Dropout.backward(dX)[source]

Wrapper for epynn.dropout.backward.dropout_backward().

Parameters

dX (numpy.ndarray) – Output of backward propagation from next layer.

Returns

Output of backward propagation for current layer.

Return type

numpy.ndarray

def dropout_backward(layer, dX):
    """Backward propagate error gradients to previous layer.
    """
    # (1) Initialize cache
    dA = initialize_backward(layer, dX)

    # (2) Apply the dropout mask used in the forward pass
    dX = dA * layer.fc['D']

    # (3) Scale up gradients
    dX /= (1 - layer.d['d'])

    layer.bc['dX'] = dX

    return dX    # To previous layer

The backward propagation function in a Dropout layer k includes:

  • (1): dA the gradient of the loss with respect to the output of forward propagation A for current layer k. It is equal to the gradient of the loss with respect to input of forward propagation for next layer k+1.

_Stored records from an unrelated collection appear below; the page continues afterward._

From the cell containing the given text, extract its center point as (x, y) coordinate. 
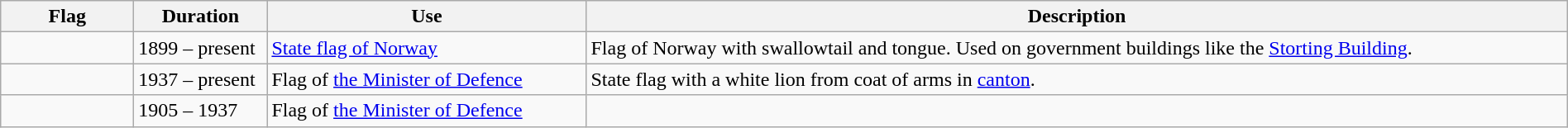
Description (1077, 17)
1899 – present (200, 48)
Flag (68, 17)
1905 – 1937 (200, 111)
State flag of Norway (427, 48)
1937 – present (200, 79)
State flag with a white lion from coat of arms in canton. (1077, 79)
Use (427, 17)
Flag of Norway with swallowtail and tongue. Used on government buildings like the Storting Building. (1077, 48)
Duration (200, 17)
Search for the cell housing the specified text and yield its (X, Y) center coordinate. 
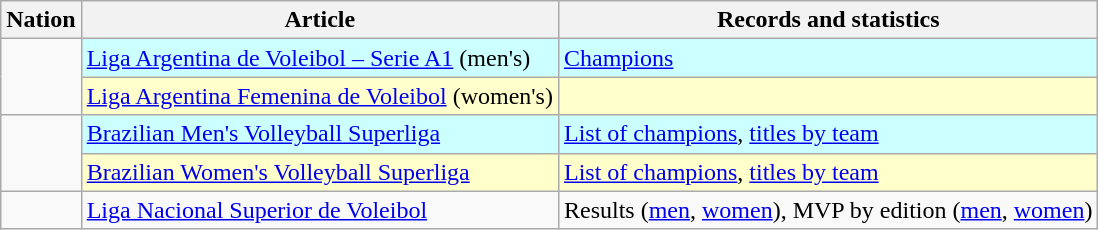
Article (320, 20)
Liga Argentina de Voleibol – Serie A1 (men's) (320, 58)
Results (men, women), MVP by edition (men, women) (828, 210)
Brazilian Women's Volleyball Superliga (320, 172)
Brazilian Men's Volleyball Superliga (320, 134)
Liga Nacional Superior de Voleibol (320, 210)
Records and statistics (828, 20)
Nation (41, 20)
Champions (828, 58)
Liga Argentina Femenina de Voleibol (women's) (320, 96)
Detect which cell encompasses the target text, then output its [x, y] center coordinate. 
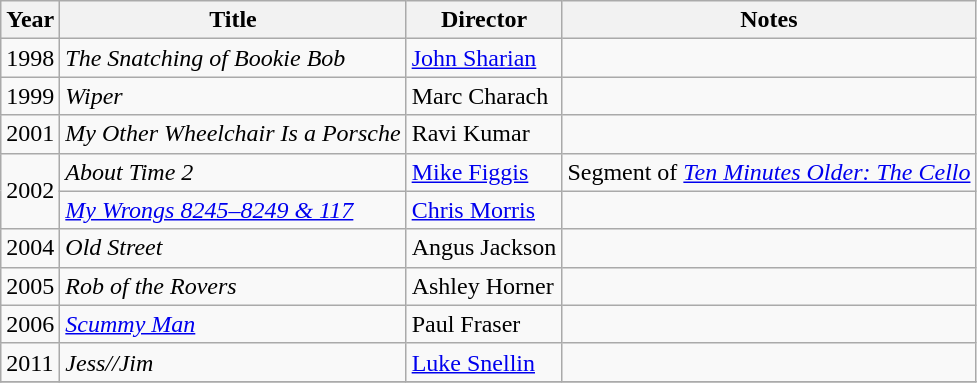
Old Street [233, 248]
Marc Charach [484, 96]
Title [233, 20]
Rob of the Rovers [233, 286]
Mike Figgis [484, 172]
Luke Snellin [484, 362]
2011 [30, 362]
Scummy Man [233, 324]
Ashley Horner [484, 286]
Chris Morris [484, 210]
Paul Fraser [484, 324]
2005 [30, 286]
1999 [30, 96]
About Time 2 [233, 172]
Notes [769, 20]
Segment of Ten Minutes Older: The Cello [769, 172]
Wiper [233, 96]
Angus Jackson [484, 248]
Ravi Kumar [484, 134]
2006 [30, 324]
My Other Wheelchair Is a Porsche [233, 134]
2002 [30, 191]
Director [484, 20]
The Snatching of Bookie Bob [233, 58]
2004 [30, 248]
My Wrongs 8245–8249 & 117 [233, 210]
2001 [30, 134]
1998 [30, 58]
John Sharian [484, 58]
Jess//Jim [233, 362]
Year [30, 20]
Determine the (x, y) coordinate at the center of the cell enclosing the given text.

  • (2): The gradient of the loss dX with respect to the input of forward propagation X for current layer k is equal to the product between dA and the dropout mask D.

  • (3): Values in dX are scaled-up with respect to fraction of data point that were set to zero by the dropout mask D.

\[\begin{split}\begin{alignat*}{2} & \delta^{\kp}_{mn} &&= \frac{\partial \mathcal{L}}{\partial a^{k}_{mn}} = \frac{\partial \mathcal{L}}{\partial x^{\kp}_{mn}} \tag{1} \\ & \delta^{k}_{mn} &&= \frac{\partial \mathcal{L}}{\partial x^{k}_{mn}} = \frac{\partial \mathcal{L}}{\partial a^{\km}_{mn}} = \frac{\partial \mathcal{L}}{\partial a^{k}_{mn}} * D'^{k}_{mn} * \frac{1}{(1-d)} \tag{2} \\ \end{alignat*}\end{split}\]

Gradients

Dropout.compute_gradients()[source]

Wrapper for epynn.dropout.parameters.dropout_compute_gradients(). Dummy method, there are no gradients to compute in layer.

The Dropout layer is not a trainable layer. It has no trainable parameters such as weight W or bias b. Therefore, there is no parameters gradients to compute.